3. Verify  /tmp/debug.log from both nodes

Actual results:
Data is missing 

Expected results:
Data should be visible 


Additional info:
I'm attaching healthchecks.log from customer environment

Comment 3 Martin Magr 2022-11-29 20:44:59 UTC
There are indeed some containers not reported even though they have health checks associated. Fix for that has been submitted upstream.

Unfortunately there are no health checks for "bundle" containers such as ovn-dbs-bundle-podman, haproxy-bundle-podman, redis-bundle-podman, rabbitmq-bundle-podman or galera-bundle-podman. You can check containers that reports health by `systemctl list-timers` and look for `tripleo_<container-name>_healthcheck.service` to figure out on which containers customer can create alerts in Prometheus.

Comment 10 Leonid Natapov 2023-03-29 07:57:56 UTC
openstack-tripleo-heat-templates-11.6.1-2.20230320130752.f1322eb.el8ost.noarch

tested according to test instructions in comment #7.
Verified.

Comment 11 Erin Peterson 2023-04-18 17:59:16 UTC
If you think customers need a description of this bug in addition to the content of the BZ summary field, please set the 'Doc Type' and provide draft text according to the template in the 'Doc Text' field. The documentation team will review, edit, and approve the text.
 
If this bug does not require an additional Doc Text description, please set the 'requires_doc_text' flag to '-'.

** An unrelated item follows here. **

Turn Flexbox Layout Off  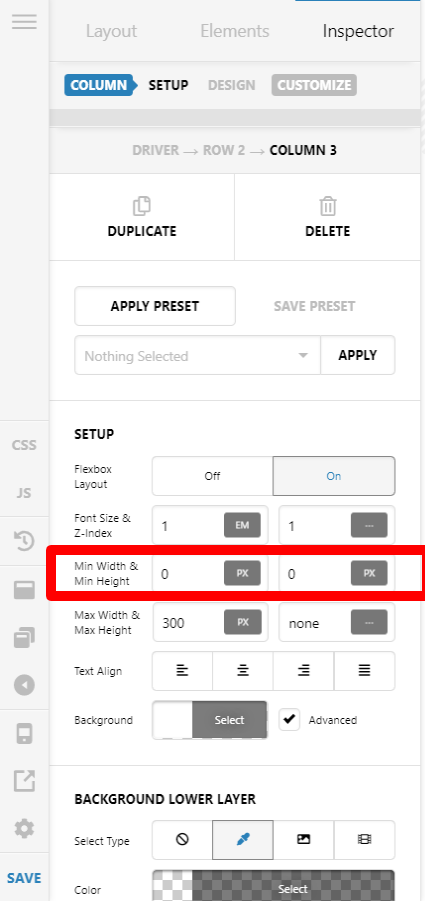212,476
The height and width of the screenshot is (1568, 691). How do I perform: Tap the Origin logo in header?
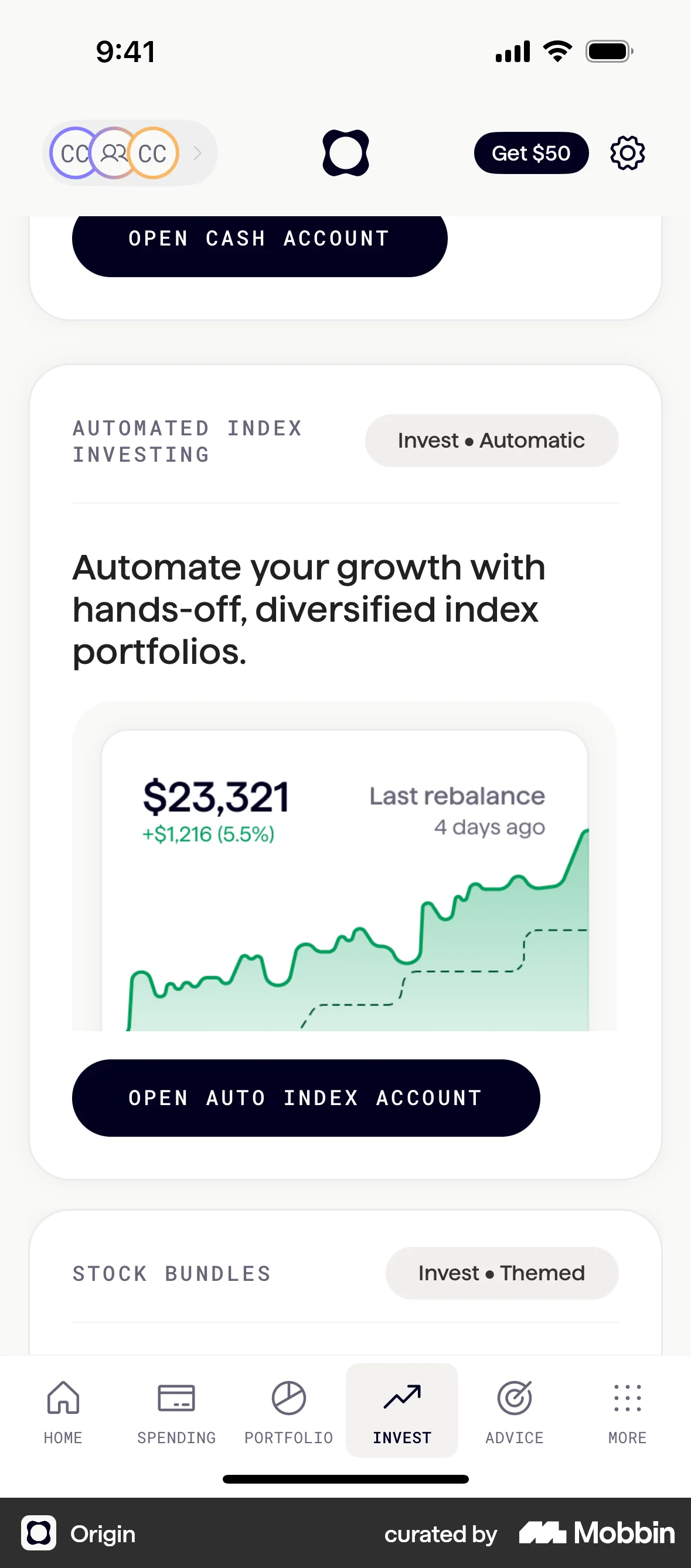(345, 153)
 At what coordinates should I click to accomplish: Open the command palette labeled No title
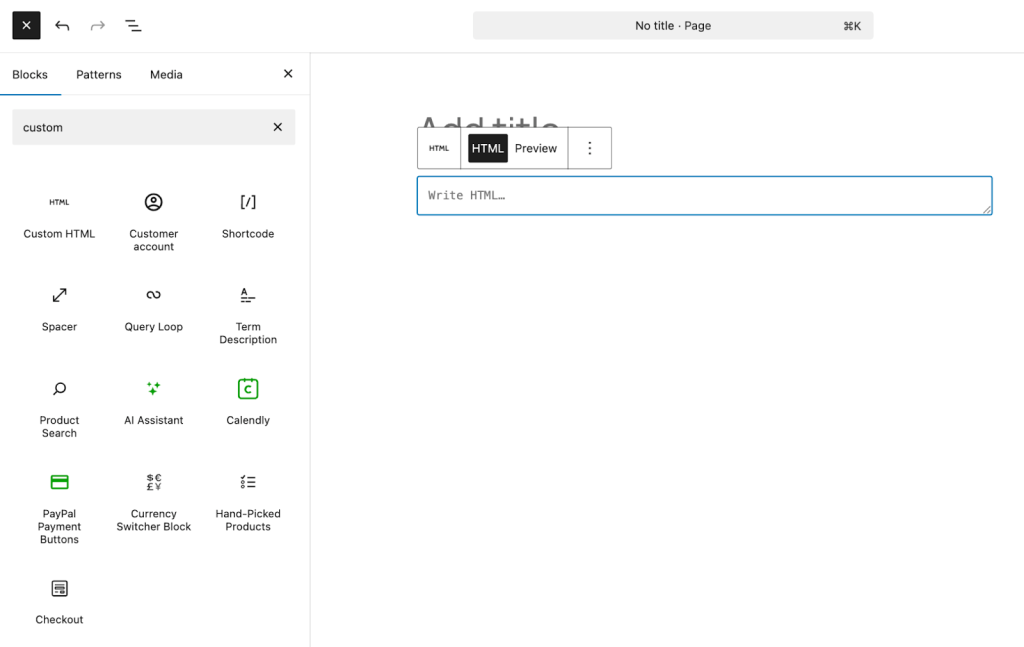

Comment 17 errata-xmlrpc 2023-04-26 12:17:18 UTC
Since the problem described in this bug report should be
resolved in a recent advisory, it has been closed with a
resolution of ERRATA.

For information on the advisory (Red Hat OpenStack Platform 16.2.5 (Train) bug fix and enhancement advisory), and where to find the updated
files, follow the link below.

If the solution does not work for you, open a new bug report.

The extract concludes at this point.